Nous avons constaté que les leçons tirées de la crise précédente avaient accru la résilience du système financier canadien. Le programme international de réforme de la réglementation qui a suivi la crise financière mondiale a redéfini la nature de la réglementation prudentielle au Canada, ce qui nous a tous préparés à l’incertitude à laquelle nous sommes aujourd’hui confrontés. Ce programme de réforme se compose de cinq aspects interreliés : premièrement, bâtir des institutions financières plus résilientes; deuxièmement, mettre fin à la notion selon laquelle des sociétés « seraient trop grandes pour faire faillite »; troisièmement, rendre les marchés des dérivés plus sûrs; quatrièmement, accroître la résilience des intermédiaires financiers hors banques; cinquièmement, faire des progrès dans d’autres domaines, comme la mise en œuvre de nouvelles normes comptables pour les pertes de crédit attendues et la focalisation sur la qualité des audits.

Ces mesures réglementaires étaient manifestement nécessaires pour renforcer la résilience du système financier mondial. Toutefois, ce qui a aidé l’économie canadienne à se redresser après la crise financière mondiale, c’est la faiblesse persistante des taux d’intérêt et, à l’époque, la dette relativement faible des ménages. En 2007, le ratio d’endettement des ménages au Canada était d’environ 130 %.

Le BSIF a dirigé l’établissement de politiques prudentielles afin de renforcer la résilience des institutions financières, tout en appuyant la mise en œuvre des autres aspects du programme de réforme de la réglementation par nos partenaires fédéraux et provinciaux. En ce qui concerne la résilience, l’augmentation de la quantité et de la qualité des fonds propres détenus par les banques a accru leur capacité d’absorber des pertes imprévues et de poursuivre leurs activités en période de crise financière. En outre, nous avons fait d’importants progrès pour faciliter la résolution ordonnée de nos plus grandes banques et réduire au minimum l’exposition des contribuables aux pertes. De plus, de nouvelles règles régissant les liquidités ont amélioré la capacité des banques de s’acquitter de leurs obligations même dans des conditions de marché difficiles, et elles ont favorisé le recours à des sources de financement plus stables.

La crise financière mondiale nous a enseignés notamment que les organismes de réglementation avaient besoin de plus de leviers politiques pour contrer les risques économiques généraux et les interdépendances à l’échelle du système financier canadien et international au moyen d’une réglementation dite macroprudentielle. De nouvelles mesures, comme la réserve de fonds propres anticyclique, ou au Canada, la réserve pour stabilité intérieure, en sont la preuve. Le BSIF a créé cette réserve pour nous permettre de réagir face à toute accumulation de risques dans le système financier. Ces réserves sont détenues par nos plus grandes banques et elles peuvent y puiser lorsque les risques se matérialisent. Fait important, elles donnent au BSIF la souplesse nécessaire pour permettre aux banques de soutenir l’économie canadienne en période de ralentissement, sans mettre en péril notre objectif primordial de maintenir la sûreté et la solidité financières.

Entrées de données enregistrées
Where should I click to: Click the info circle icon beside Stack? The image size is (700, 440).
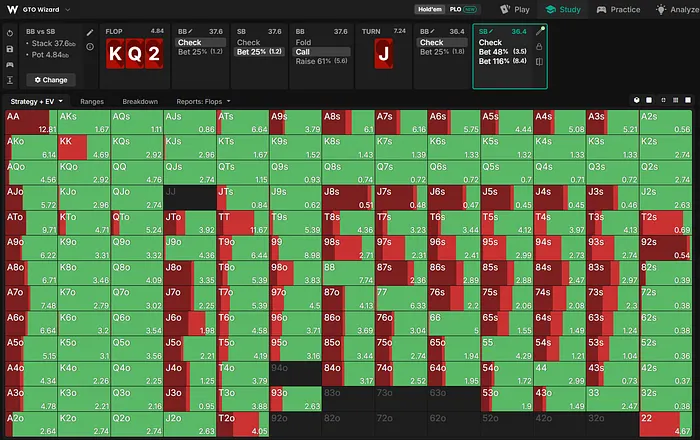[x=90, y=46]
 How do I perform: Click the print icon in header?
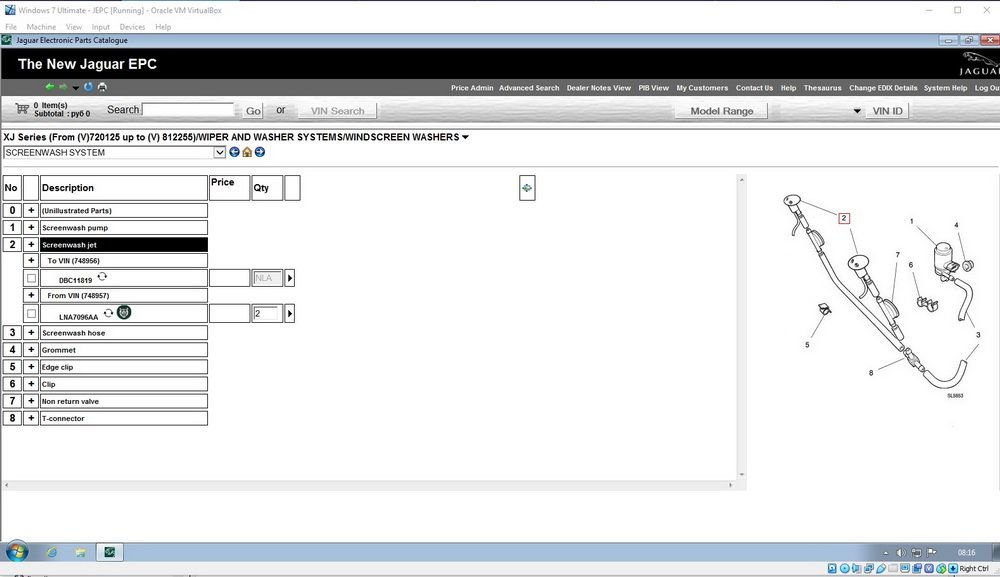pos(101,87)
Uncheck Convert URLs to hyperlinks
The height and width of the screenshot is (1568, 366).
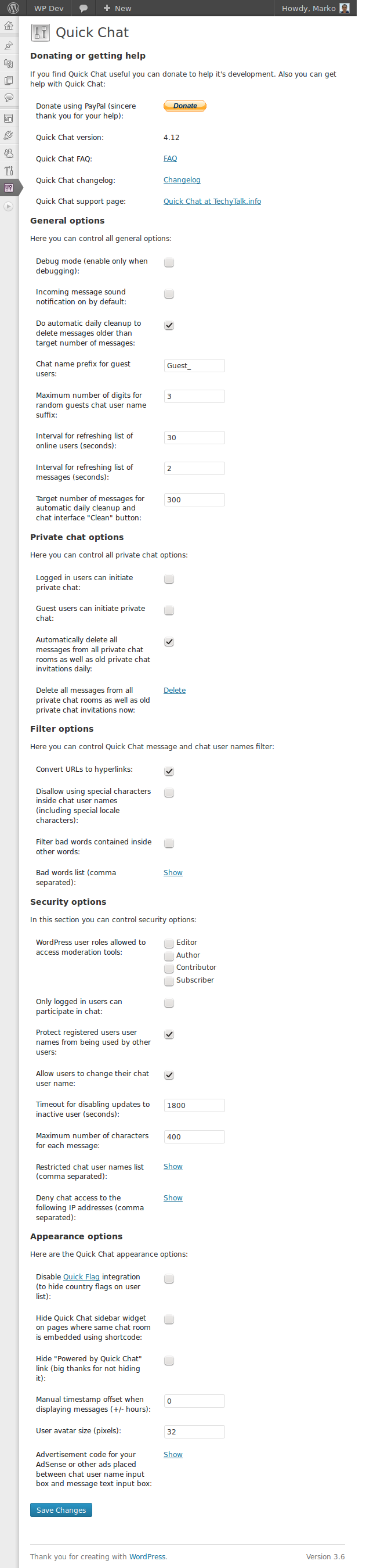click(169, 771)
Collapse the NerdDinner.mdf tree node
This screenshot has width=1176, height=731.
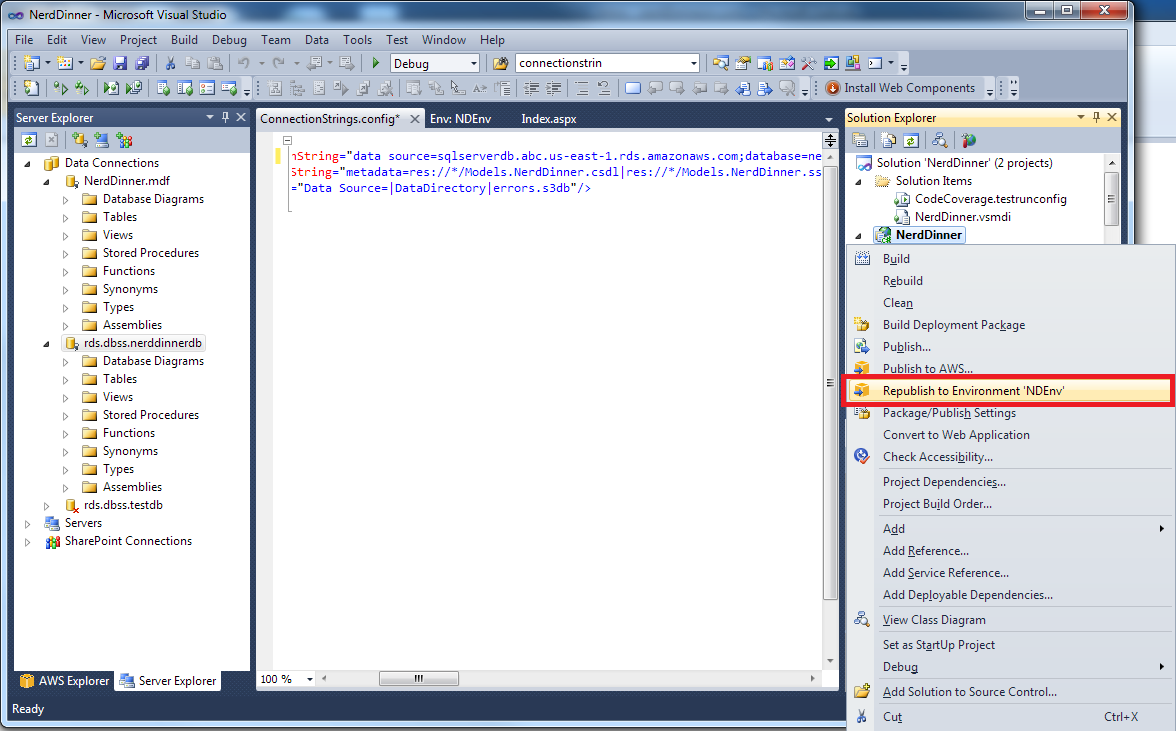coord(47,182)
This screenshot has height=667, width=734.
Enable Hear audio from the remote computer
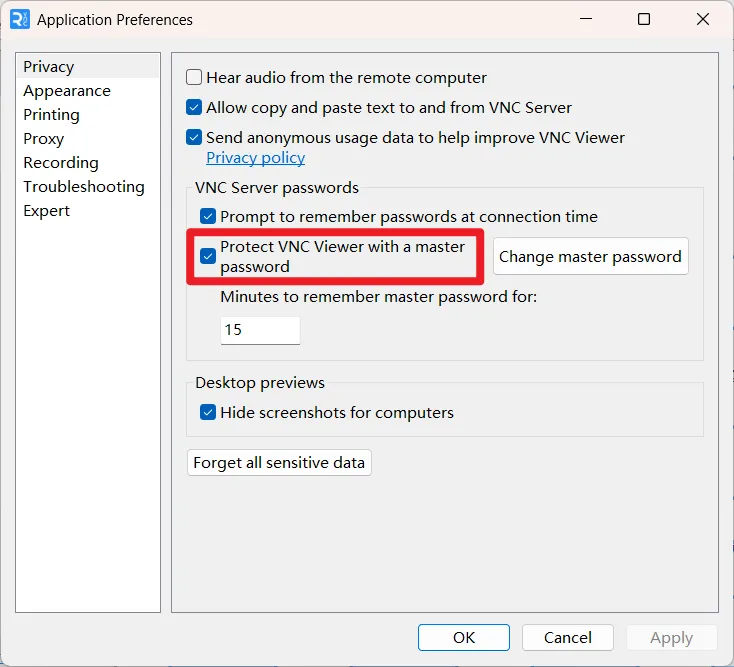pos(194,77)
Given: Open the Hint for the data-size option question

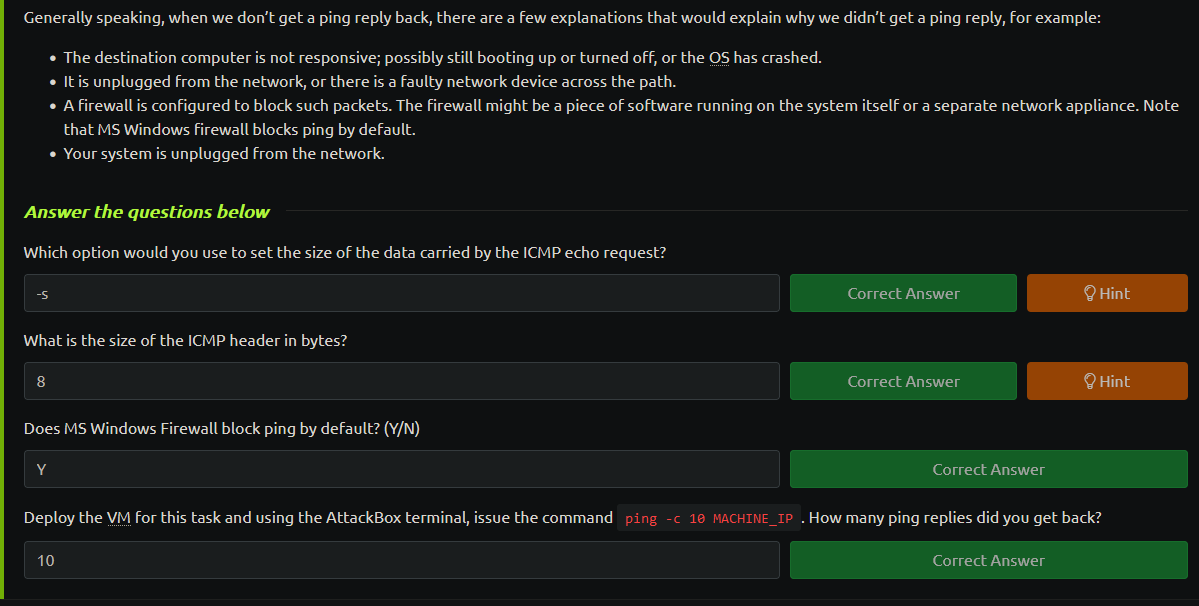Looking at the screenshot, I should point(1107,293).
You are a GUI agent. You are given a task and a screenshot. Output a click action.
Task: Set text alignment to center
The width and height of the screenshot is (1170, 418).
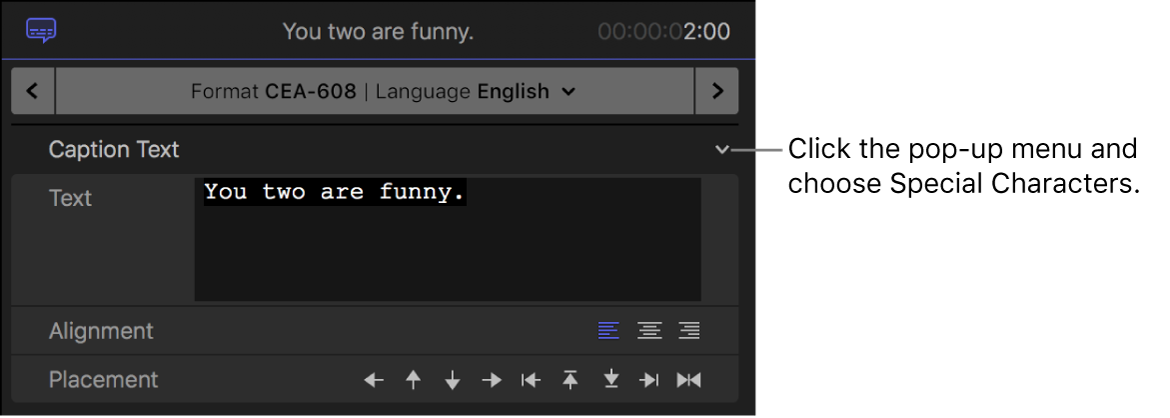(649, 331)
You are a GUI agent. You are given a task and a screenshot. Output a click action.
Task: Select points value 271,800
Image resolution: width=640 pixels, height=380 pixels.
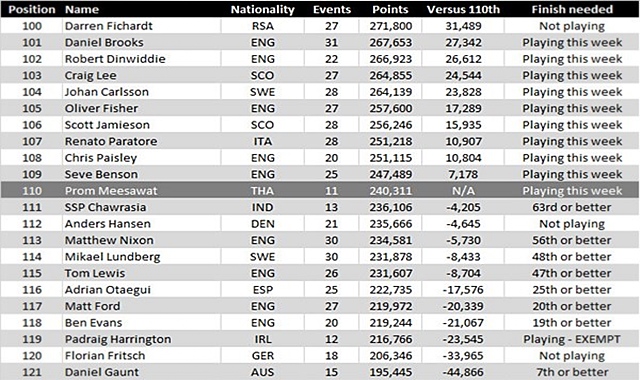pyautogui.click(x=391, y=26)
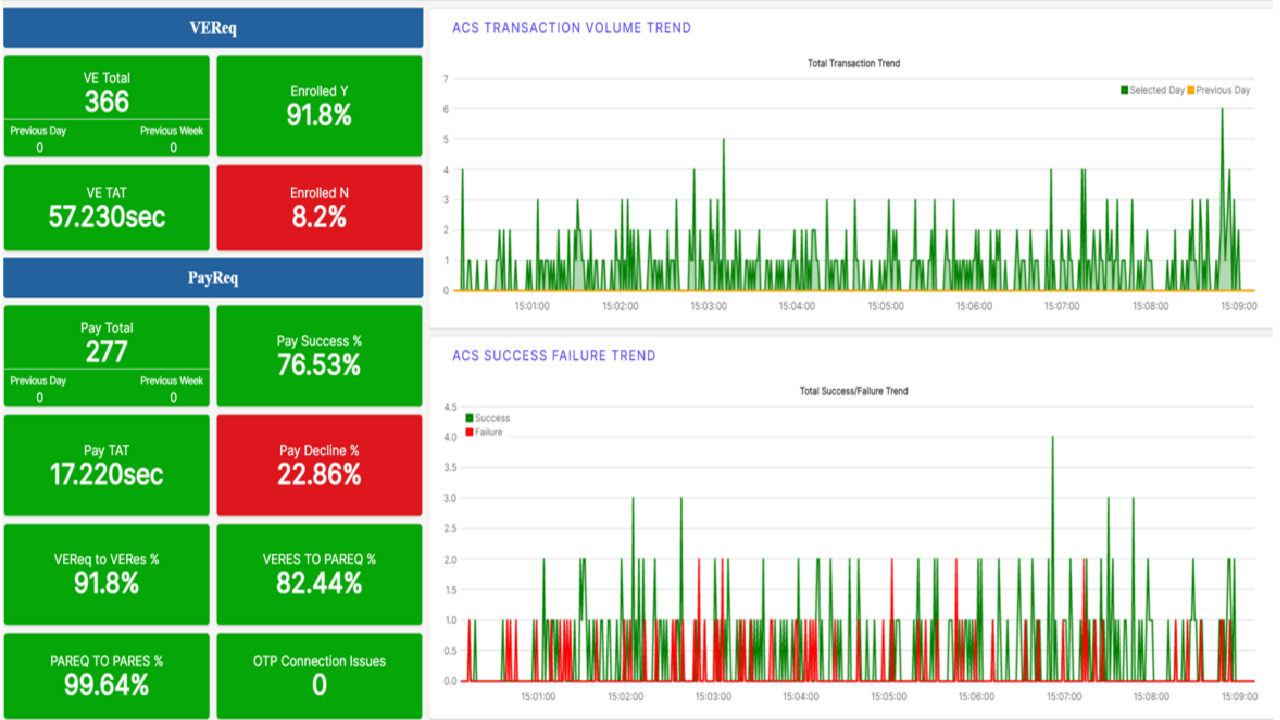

## TRAVAIL DEMANDÉ
(1) Énumérez les cinq aspects du programme de réforme que cite le passage sur la réglementation financière canadienne.
(2) Poursuivez le passage sur la réglementation financière canadienne au-delà de sa dernière phrase.
Les entrées n'ont aucun rôle à jouer ici.

## CORRIGÉS
(1)
1. Bâtir des institutions financières plus résilientes.
2. Mettre fin à la notion selon laquelle des sociétés « seraient trop grandes pour faire faillite ».
3. Rendre les marchés des dérivés plus sûrs.
4. Accroître la résilience des intermédiaires financiers hors banques.
5. Faire des progrès dans d'autres domaines, comme la mise en œuvre de nouvelles normes comptables pour les pertes de crédit attendues et la focalisation sur la qualité des audits.

(2)
Plus récemment, nous avons accordé une attention accrue aux menaces qui pèsent sur la résilience opérationnelle. Risque non financier s’entend du risque lié aux personnes, de celui lié à la culture organisationnelle et de celui lié aux technologies. Bien que cette orientation soit antérieure à la COVID-19, les difficultés opérationnelles posées par la pandémie renforcent la façon dont le « risque non financier » peut devenir un risque financier important lorsqu’on ne se focalise pas assez sur la gestion du risque opérationnel et la résilience opérationnelle. La gestion du risque non financier est donc un élément important du renforcement de la résilience globale face à l’incertitude.

Pour le BSIF, l’élaboration de politiques prudentielles au lendemain de la crise financière mondiale a constitué un processus délibéré, « étape par étape », qui a permis de renforcer la résilience du système et la souplesse en cas de crise. Il est essentiel de bien se préparer en période de prospérité, mais il est tout aussi important d’être prêt à agir de manière décisive en cas de crise.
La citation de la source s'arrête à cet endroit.